Tonnenweise Hilfsgüter, wie hier im Brucker-Lager in Kall, haben den Kreis erreicht.

Euskirchen – Die Bilder der unfassbaren Zerstörungen, die die Wassermassen in alllen Tallagen des Kreises verursacht haben, lassen die Menschen nicht kalt. Ob aus der Nachbarschaft, den wenig betroffenen Höhengebieten, aus der Region oder bundesweit, von überall rollt Hilfe in den Kreis. Koordiniert ist dies vielerorts noch nicht – das wäre angesichts der Lage und der fehlenden Telekommunikation auch schlicht unmöglich.

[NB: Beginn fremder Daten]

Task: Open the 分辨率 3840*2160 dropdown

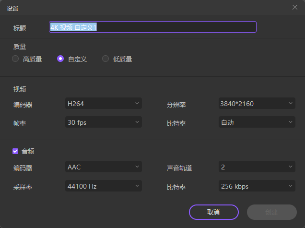Action: coord(257,103)
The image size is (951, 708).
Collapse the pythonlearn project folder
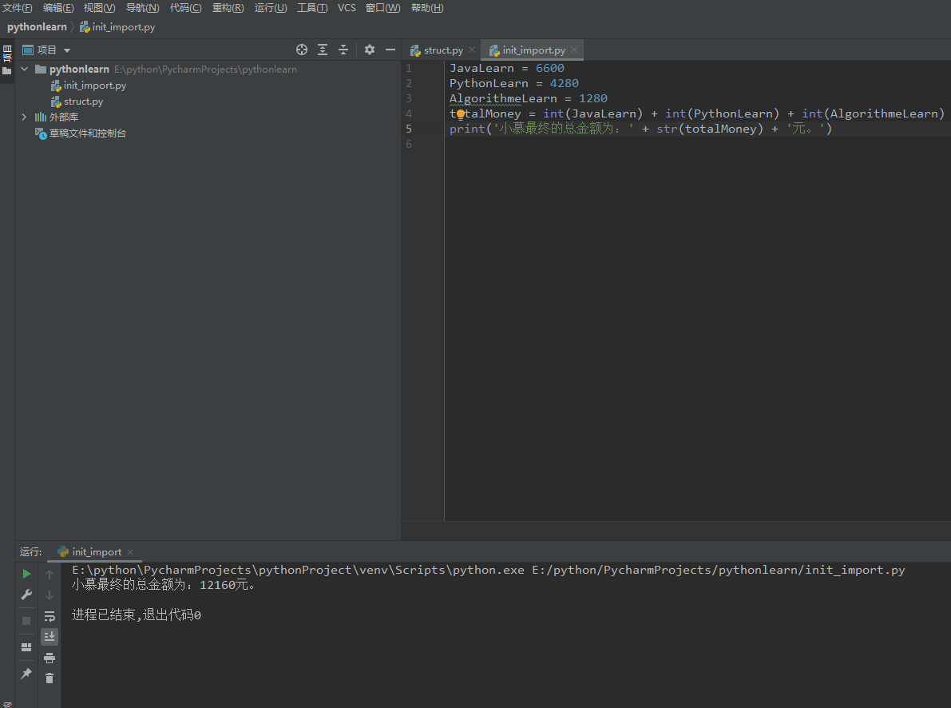pyautogui.click(x=24, y=70)
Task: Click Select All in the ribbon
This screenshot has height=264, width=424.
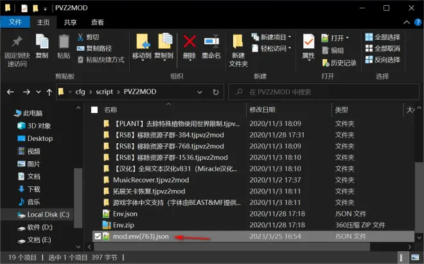Action: (x=382, y=37)
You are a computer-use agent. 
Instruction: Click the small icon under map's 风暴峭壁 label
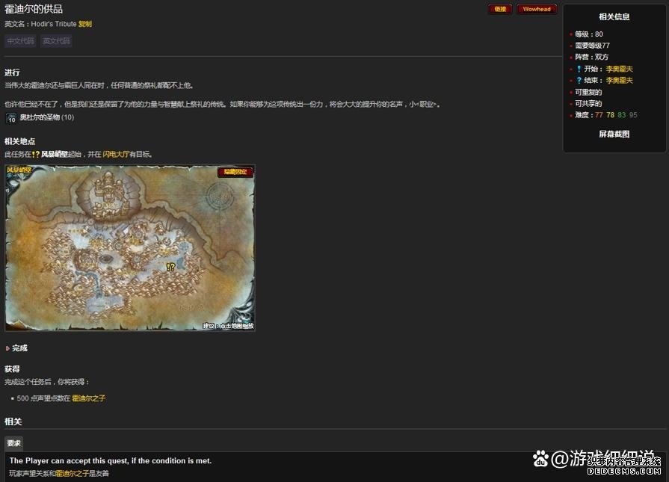[9, 176]
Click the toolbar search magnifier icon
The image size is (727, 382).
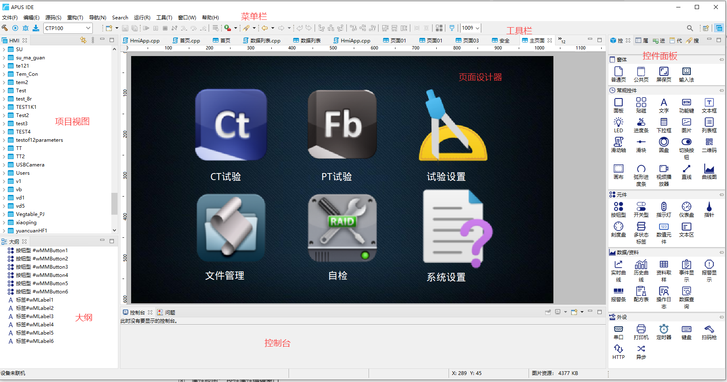pyautogui.click(x=689, y=28)
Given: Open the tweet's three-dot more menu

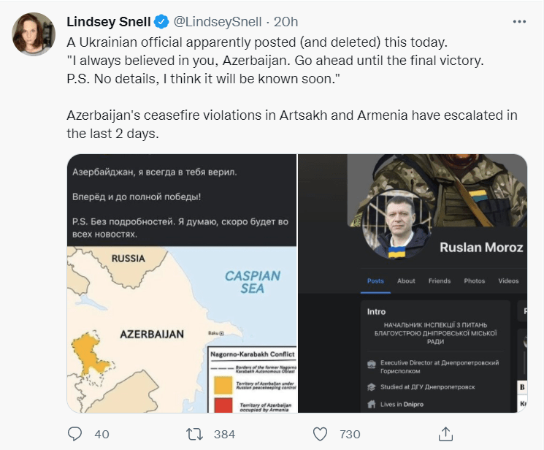Looking at the screenshot, I should [519, 21].
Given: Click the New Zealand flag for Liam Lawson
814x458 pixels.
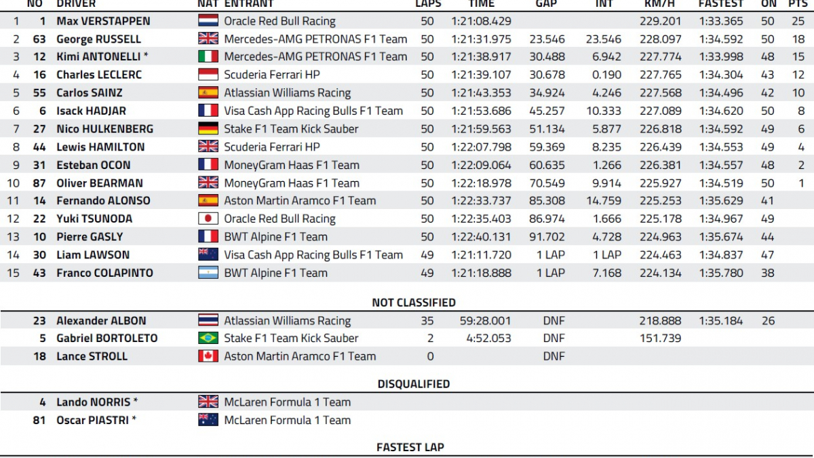Looking at the screenshot, I should point(208,254).
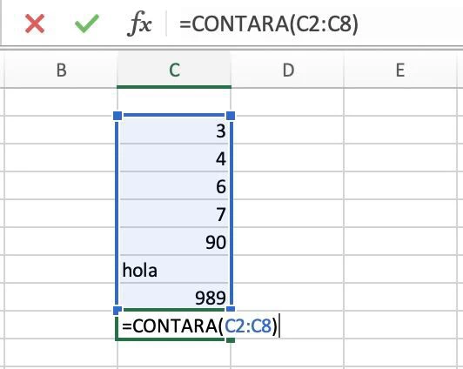The image size is (463, 369).
Task: Cancel the formula entry with red X
Action: coord(35,23)

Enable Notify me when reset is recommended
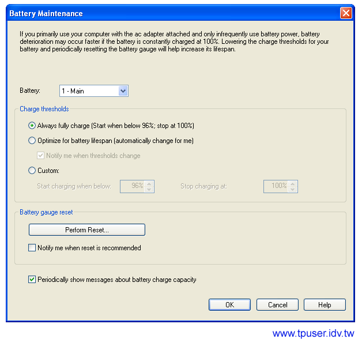pos(32,248)
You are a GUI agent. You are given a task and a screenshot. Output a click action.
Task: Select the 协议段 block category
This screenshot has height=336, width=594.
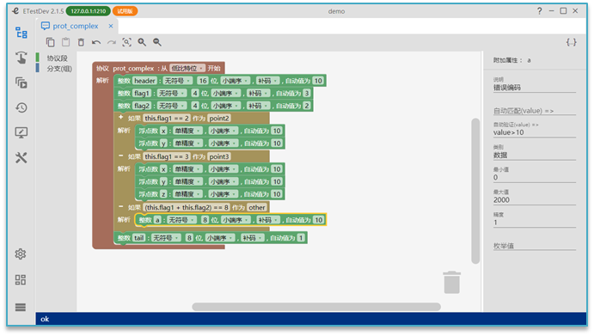[x=57, y=58]
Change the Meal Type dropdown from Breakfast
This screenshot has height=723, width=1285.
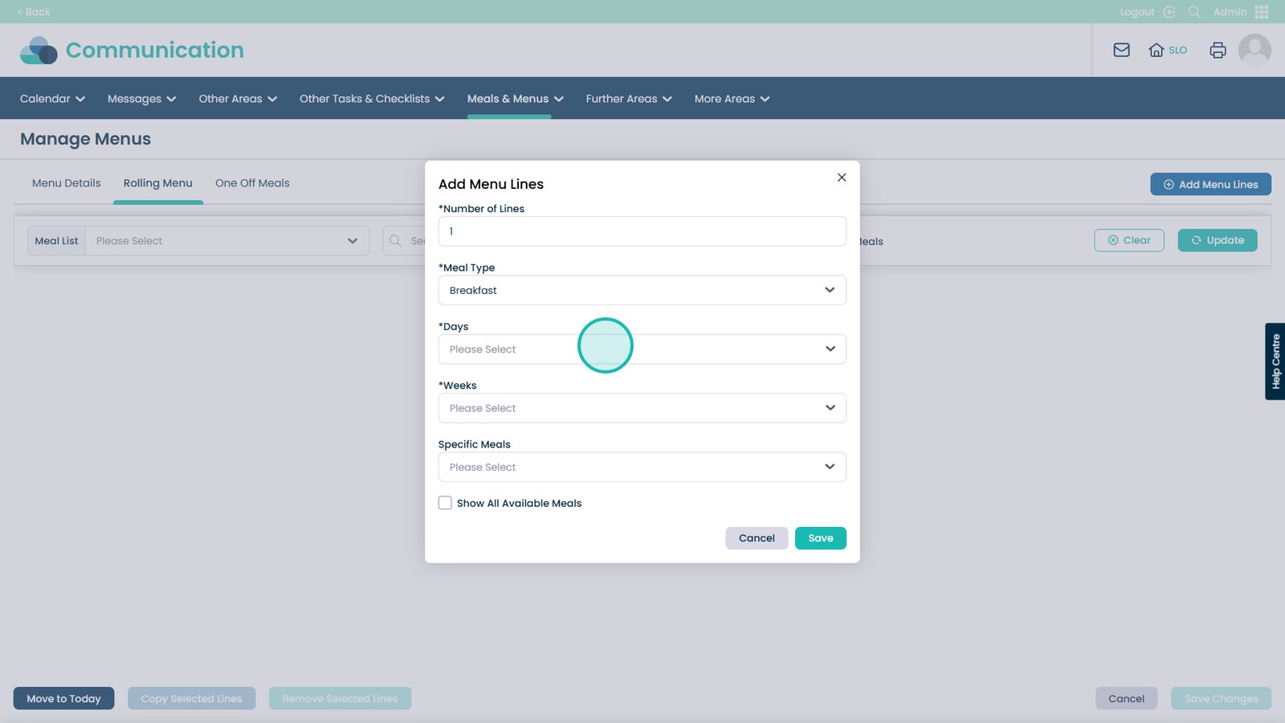point(642,290)
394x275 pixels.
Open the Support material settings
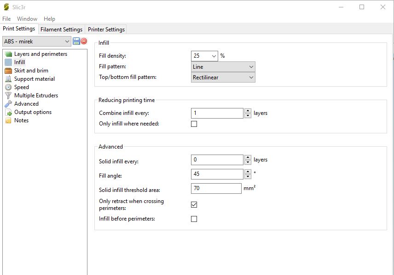coord(34,79)
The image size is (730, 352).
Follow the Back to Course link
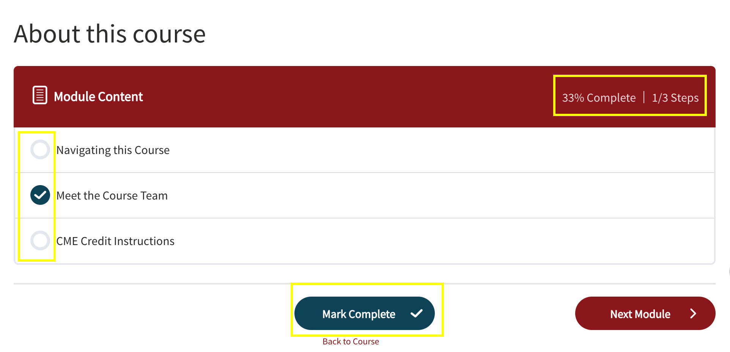(351, 341)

Gerade im Bereich der Hilfe und Helfer, die über große Entfernungen anreisen, wird es jedoch zu viel des Guten. Zahlreiche Kommunen und der Kreis bitten eindringlich darum, nicht ins Katastrophengebiet zu kommen – auch nicht in gut gemeinter Hilfsabsicht.

Helfende Hände in der gesamten Nachbarschaft

Eines ist es, das in diesen Tagen ihren unschätzbaren Wert und unübertreffliche Klasse unter Beweis stellt: die Nachbarschaftshilfe. Eine Region rückt zusammen, alle packen mit an, die Unterstützung ist riesig. Es wird gemeinsam aufgeräumt, Betroffene, Helfer und Feuerwehrleute werden verpflegt, Spenden gesammelt.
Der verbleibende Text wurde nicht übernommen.